BBC: I bought a new kidney13:52 GMT, Wednesday, 10 June 2009 14:52 UK
Londoner Sukhi Johal paid £30,000 for a kidney transplant operation in Pakistan.
She told BBC Radio 5 Live's Victoria Derbyshire show why she has no regrets about buying an organ from a live donor - something that is illegal in the UK.
Beautician Sukhi was diagnosed with kidney disease when she was 21.
Sukhi, now 46, says she remained relatively healthy until 2007 when her condition worsened.
She began dialysis treatment in the US, where she was based at the time, but found it hard to tolerate after 15 months.
Suffering
US doctors said that she would probably have to wait more than 10 years before a suitable donor organ became available.
"I wasn't willing to do that," she said.
"I was suffering so much I just felt like I couldn't wait 10 years for a kidney."
Sukhi was put in contact with a family friend who had a paid a donor and undergone a successful transplant in Pakistan, where the sale of an organ is not illegal, provided it is "voluntary, genuinely motivated and without duress or coercion."
She also started communicating with a hospital in Pakistan.
A suitable donor was eventually found - a 25-year-old mother of three - and while Sukhi explained that she felt "very apprehensive" about the procedure, she felt the risk was worth taking.
"I was willing to play the odds and see what happened," she said.
"At that point, I wasn't too bothered.
Poverty
"If it was successful - fantastic - I would have my life back, and if not, I was willing to take that chance."
Although she was concerned about the ethics of paying a donor, she went ahead because "it was a matter of life and death for me".
She says she feels that the decision to sell an organ is a "personal, individual choice", but acknowledges that poverty can play a big part.
"From what I know of my donor, I know she had no home, so she obviously did it because she needed the money and I obviously did it because I needed to get my life back."
Against the hospital's wishes, Sukhi met with her donor before the procedure, which was carried out in December 2008.
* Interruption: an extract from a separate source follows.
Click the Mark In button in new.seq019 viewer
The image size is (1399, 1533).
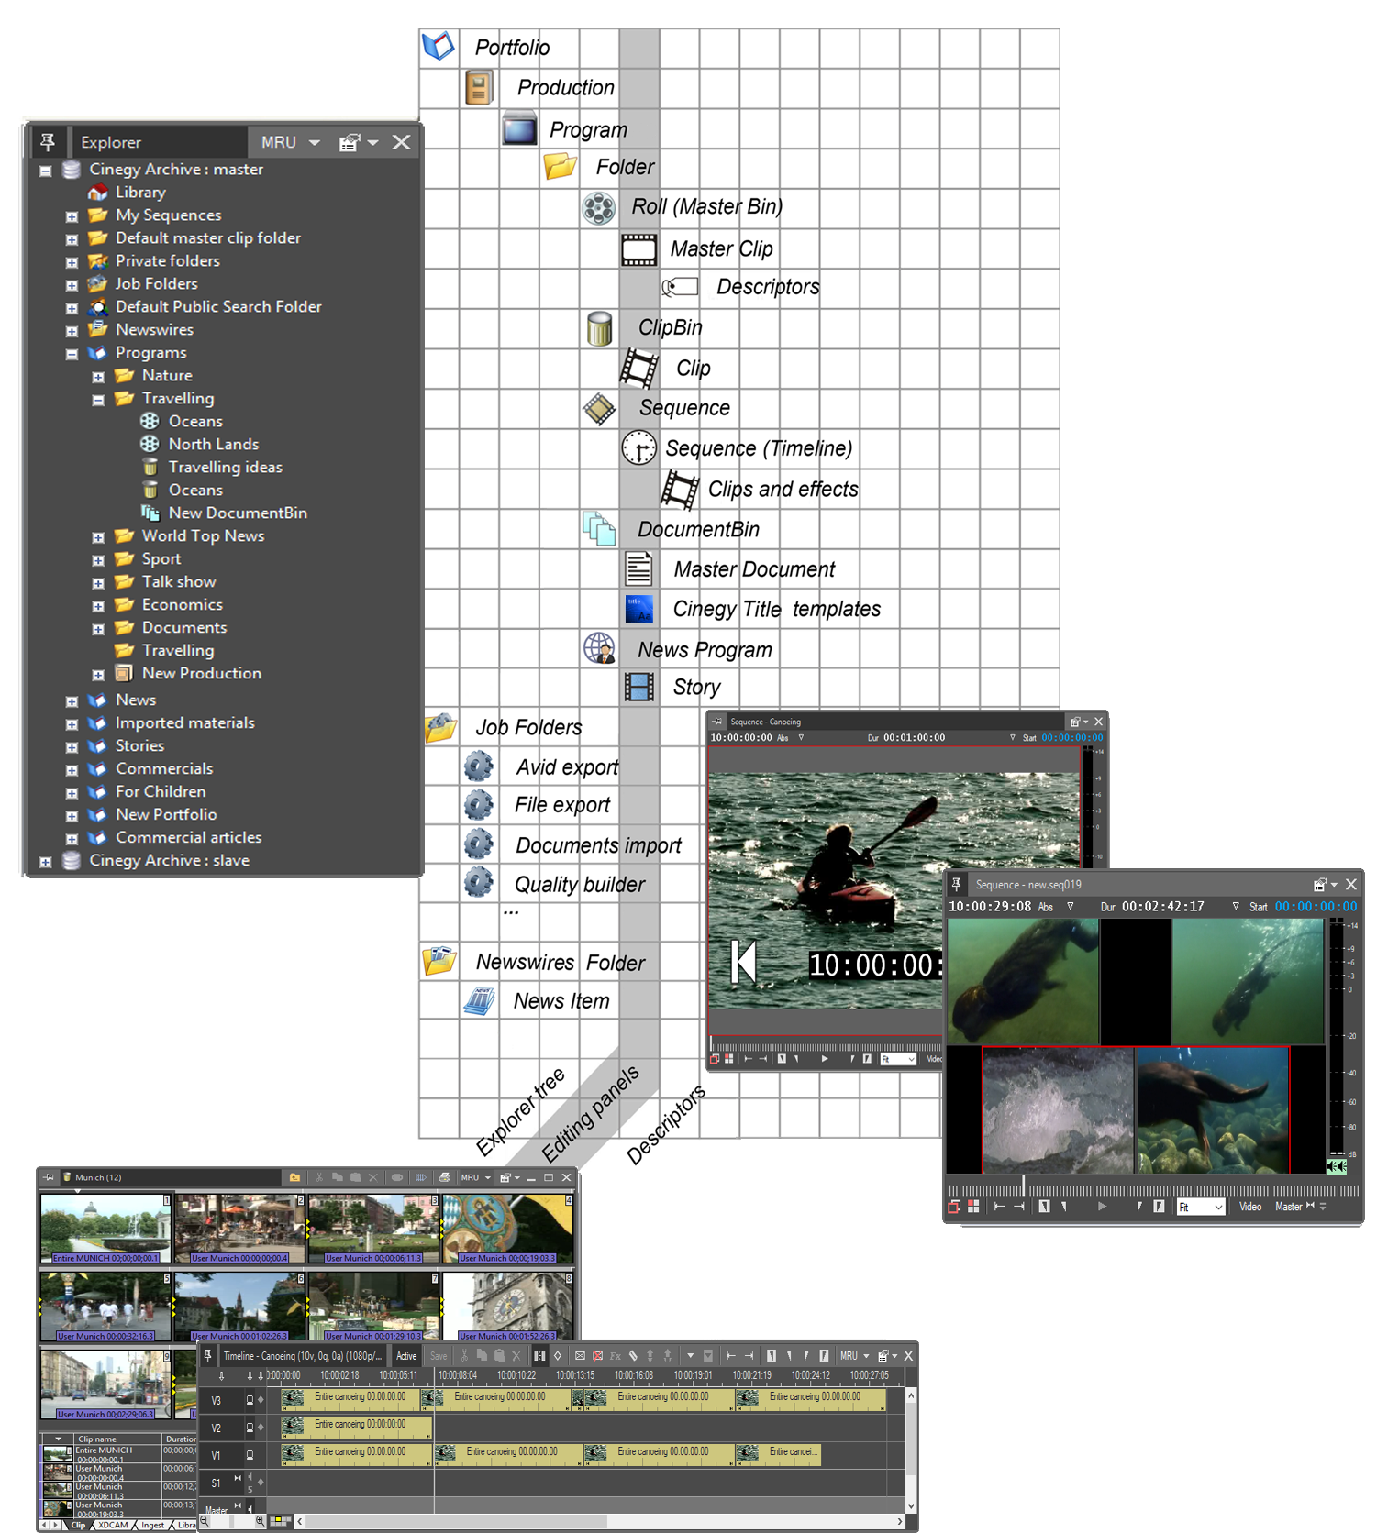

"Seeing her was very overwhelming for me", she says, "but I felt I was helping her in many ways.
"She had already made the decision she was going to do it, and she was on the list at the hospital, so if I hadn't chosen to take her kidney, somebody else would have done so."
Sukhi returned to the UK after the operation and feels that she now enjoys good health.
She says she had arranged an additional private payment to the donor and that she plans to fund the education of her donor's children.
"Exploited"
Sukhi told Victoria Derbyshire that she is talking about her experiences in a bid to encourage the Asian community to donate organs and carry a donor card.
People from an Asian background are three to four times more likely to need a kidney transplant than the general population.
Professor Peter Friend, the director of the Oxford Transplant Centre, told BBC Radio 5 Live that there were several reasons why paid living donor transplants were illegal in many countries, including the UK.
"There are real concerns as to the well-being of the donor, whether they're being coerced, whether they're being exploited, or whether these organs are simply being removed to the benefit - substantially - of the people who are undertaking the business - such as the transplant units, rather than the donor themselves."
Professor Friend said that the mean waiting time for a first transplant in the UK was around two years, boosted by the practise of paired exchange.
He stressed there were risks to the patient as well as the donor of having such procedures abroad.
"Every transplant unit in the UK, I would suspect, has got a small number of patients who have come back from overseas.
"In some cases it has gone well - but many may have not."